Consigne de travail
D'après l'article consacré au film Le Fils du désert, par quel acteur John Ford disait-il qu'il aurait remplacé Harry Carey Jr. dès le début s'il l'avait su aussi mauvais ?

Article
Tous ces acteurs composent le petit monde bienveillant de John Ford que les aficionados du cinéaste aiment tant ; ils animent d’ailleurs les parties les plus réussies du film, la première demi-heure (avec entre autres la rencontre cocasse des trois outlaws avec le shérif et le dialogue qui s’ensuit sur le surnom de ce dernier, ou encore l’arrivée de la milice dans une gare tenue par une Jane Darwell picaresque et en manque d’hommes) ainsi que le superbe épilogue une fois John Wayne sorti d’affaire. Durant les dix dernières minutes du film, nous retrouvons l’univers qui nous est cher avec ces séquences affables et pétries d’humanité, la naissance d’une amitié entre le prisonnier et son gardien : John Wayne derrière les barreaux jouant aux échecs avec le shérif avant de s’installer à sa table de salle à manger pour y déguster un repas composé avec amour par l’épouse du Marshall ; le procès puis le départ en fanfare pour la prison, Mae Marsh s’effondrant en larmes... S’il nous a parfois déçu par son manque de rythme et son trop grand bavardage durant sa partie centrale, Le Fils du désert se termine en beauté en retrouvant tous les éléments chaleureux qui réjouissent les fans du cinéaste et qui avaient fait défaut durant une grande partie du film.

Cette partie centrale la plus importante, qui débute avec la découverte du chariot pour se terminer dans la Vallée de la Mort, fortement chargée en symbolisme, comporte des moments et des images formidables (les personnages en clair-obscur sur la tombe, leurs ombres portées sur le sable, des gros plans sur les visages à tomber par terre, les trois cavaliers filmés en plongée s’élançant dans le désert…) ; mais faute à un scénario inégal et à une interprétation que l’on aurait souhaité plus habitée, elle manque singulièrement de force et de puissance dramatique. De plus, John Ford ne peut pas s'empêcher à deux ou trois reprises de passer de l'autre côté de la barrière de la sensibilité pour tomber dans la sensiblerie ; les scènes avec le bébé se révèlent parfois assez gênantes à force de cabotinage de certains d’autant rehaussé par la fadeur des autres. Il faut dire que Harry Carey Jr., vu la dureté avec laquelle il a été traité par Ford, a dû être quelque peu traumatisé - le cinéaste, qui l’avait pris pour tête de turc, lui disait à la première occasion que s’il avait su qu’il aurait été aussi mauvais, il l’aurait remplacé dès le début par Audie Murphy.

Extrait des données
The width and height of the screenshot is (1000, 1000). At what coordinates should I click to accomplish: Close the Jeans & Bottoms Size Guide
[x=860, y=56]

Corrigé de l'exercice
Par Audie Murphy.